El contador al reexpresar la información financiera, al implicar la inflación a las cifras contables les regresaba la significancia a los estados financieros, de no reexpresar la información financiera el usuario no podía entender cabalmente la situación financiera de la empresa, es por eso que reexpresabamos.
Sin embargo la reexpresión era un cheque en blanco, no podíamos llegar a valores insospechados y pensar que con eso la reexpresión estaba correcta, la reexpresión tenía límites; en el inventario por ejemplo, el valor del inventario no podía exceder el valor de realización [2][1], en el caso del activo fijo éste no podía exceder el valor de recuperación o valor de uso[3][2] etcétera.
A final de cuentas el Boletín B-10 aunque madataba la reexpresión de información financiera esta no podía exceder de lo que hoy llamamos los contadores el valor razonable (Fare Value).
En este orden de ideas y partiendo de la derogación de la reexpresión de la información financiera tal y como la conocemos la Nueva norma NIF A-6 "Reconocimiento y valuación" nos lleva a realizar reconocimientos iniciales y posteriores.
Reconocimiento Inicial.
El reconocimiento inicial (el registro cuando se adquiere un activo, pasivo o capital) debe realizarse a valor de intercambio.
"El valor de intercambio corresponde a una transacción recíproca con el mismo valor económico para las partes que intervienen, y es, por ende, el valor al cual deben reconocerse los activos adquiridos, los pasivos asumidos y las emisiones de instrumentos de deuda o capital, en su reconocimiento inicial"[4][3]
Entonces es claro que el reconocimiento inicial o sea cuando se adquiere un activo este debe reconocerse a su valor de mercado o lo que es lo mismo a su valor razonable.
Reconocimiento Posterior.
"Por lo general, los montos de los activos, pasivos y capital contable reconocidos inicialmente, pierden significado informativo como consecuencia de nuevas transacciones, transformaciones internas y otros eventos, que afectan económicamente la entidad.

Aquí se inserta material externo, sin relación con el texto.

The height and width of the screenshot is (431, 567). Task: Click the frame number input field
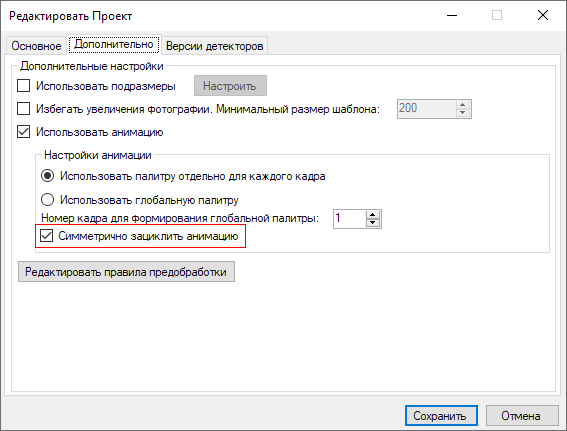point(350,219)
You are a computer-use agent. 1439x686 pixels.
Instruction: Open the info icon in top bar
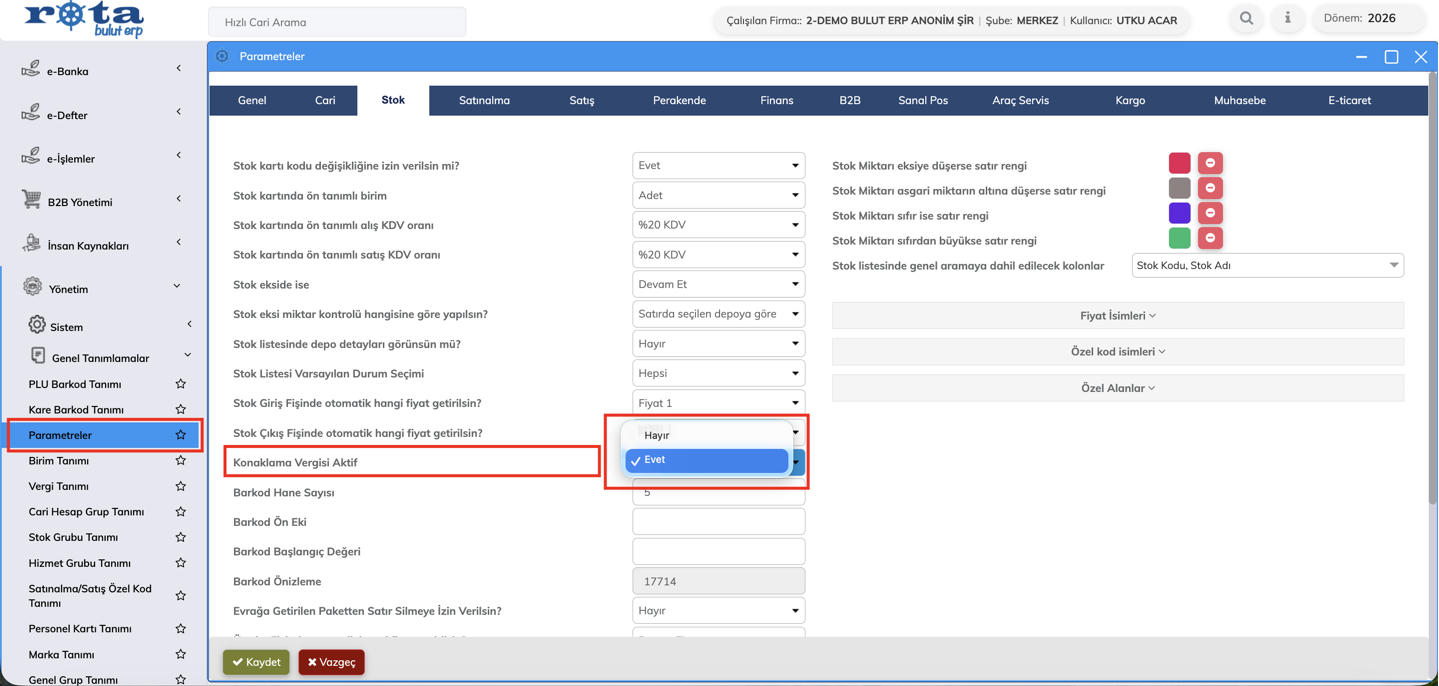[1287, 18]

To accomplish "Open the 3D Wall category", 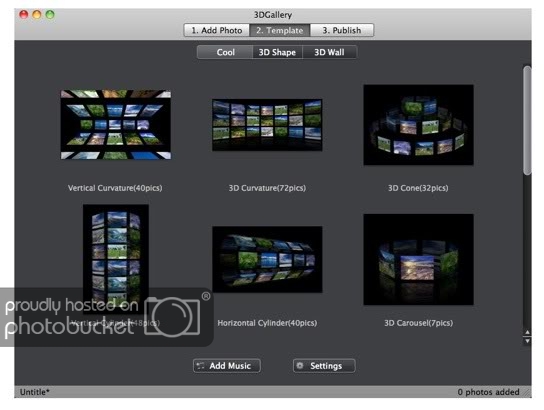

Para reivindicar a la relevancia deben ser modificados a través de un reconocimiento posterior, preservando su objetividad".[5][4]
En el caso de que los activos, pasivos y el capital pierdan su valor posteriormente el contador deberá valuarlos a valor razonable sin que este exceda del valor neto de realización.
Como seguramente se puede apreciar, sin lograr a dudas dejaremos de aplicar el procedimiento de la reexpresión que al final del camino nos lleva a valuar el valor razonable (valores de mercado) los inventarios, el activo fijo, otros activos y el pasivo.
Ahora sin reexpresión pero con las nuevas NIF estaremos haciendo exactamente lo mismo valuando los inventarios, el activo fijo, otros activos y el pasivo a valores razonables.